Powerline, we must begin to understand, has no fucking idea what they’re talking about at any given moment. Once upon a time, some GOP operative sent by the Ghost of Nixon got something right for them in the Free Republic comments section, and ever since then the homo-erotically named bloggers over there have thought his success their own and tried to get a bunch of other Important Stories About Treasonous Democrats right too. But they don’t. Reading their site is like watching a blind child in a dog park — you keep trying to warn him not to step in the piles of shit, but you’re never able to get there quite quick enough. They want to make a point on Carter and end up calling him a traitor — ooh, all over your shoe! They want to attack the AP but end up proving themselves utterly ignorant of how cameras work — damn, you got it on your sock! They try to accuse Democrats of faking the Schiavo memo until an aide to current Republican Senator and Bush’s former HUD Secretary Mel Martinez admits to writing it — Agh, it’s all over you!

* * *

Also, a heads up: the Press Club panel with Wonkette, Yglesias and Gannon/Guckert is being repeated on CSpan2 at 8pm tonight. It’s apparently quite the laff riot.

Florida

I actually lived there, for three years in the early seventies — right at the height of the oil embargo. Spent a lot of time with my mom waiting in gas lines. The six inch long flying cockroaches made quite an impression too, as did the constant reports of alligators and walking catfish climbing out of the canals that cut through many back yards. Even with all of that, I should say that I was quite taken with it all — to a wide-eyed midwestern kid it was pretty extraordinary to have a palm tree out front and an orange tree in the back and a friend (whose family was, like ours, lower middle class at best) with a swimming pool. Not to mention the temperate weather on Christmas day.

Anyway, several readers (including blogger edwardpig) note that reality has outpaced this week’s cartoon:

TALLAHASSEE, Fla. (Reuters) – People in Florida will be allowed to kill in self-defense on the street without trying to flee under a new law passed by state politicians on Tuesday that critics say will bring a Wild West mentality and innocent deaths.

The Florida House of Representatives, citing the need to allow people to “stand their ground,” voted 94-20 to codify and expand court rulings that already allow people to use deadly force to protect themselves in their homes without first trying to escape.

The new bill goes further by allowing citizens to use deadly force in a public place if they have a reasonable belief they are in danger of death or great bodily harm. It applies to all means of force that may result in death, although the legislative debate focused on guns.

Okay, then.

In other Florida news, reader Richard M. sends this photo of the mermaids (and mermen, apparently) at Weeki Wachi performing what is presumably their post-9/11 finale — an underwater “Tribute to America” featuring Lee Greenwood’s ubiquitious “Proud to be an American.”

The memo

Well, gosh, whaddya know — the Terri Schiavo strategy memo was real after all.
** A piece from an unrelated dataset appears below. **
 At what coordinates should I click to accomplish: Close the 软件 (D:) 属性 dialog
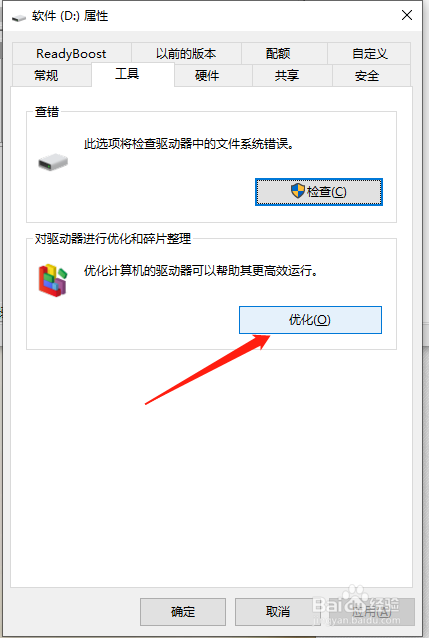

Here’s an instructive look at how stupid ideas jump from the blogs to the right wing pundits to allegedly serious journalists like Howard Kurtz.

Moron of the day

Byron York.

As Atrios notes:

…the book’s extended title is even more ridiculous:”How [assorted evil liberals] Tried to Bring Down a President and Why They’ll Try Even Harder Next time.”

Well, “next time” presumably is 2008, at which point unless there are some constitutional amendments pending that I’m not aware of, we won’t be trying to “bring down a president” through that subversive communist activity known as an “election” because he’ll be term-limited out.
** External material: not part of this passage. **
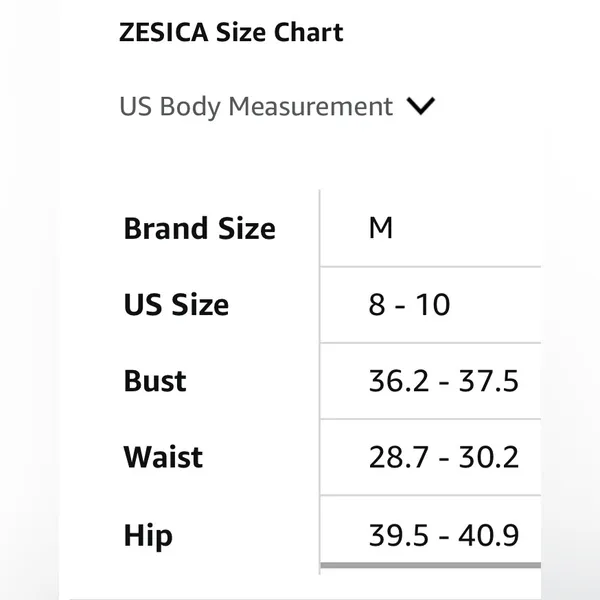Click the word ZESICA in the title
Image resolution: width=600 pixels, height=600 pixels.
point(164,32)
The “vast right wing conspiracy” was a term used to describe all the backroom players who were trying to destroy Clinton by various devious methods behind the scenes. Judging the book by its cover — admittedly something one is often advised not to do — the “vast left wing conspiracy” appears to be a term used to describe various citizens who are deviously making movies and publishing websites and broadcasting radio shows in an underhanded attempt to sway people through the force of their arguments.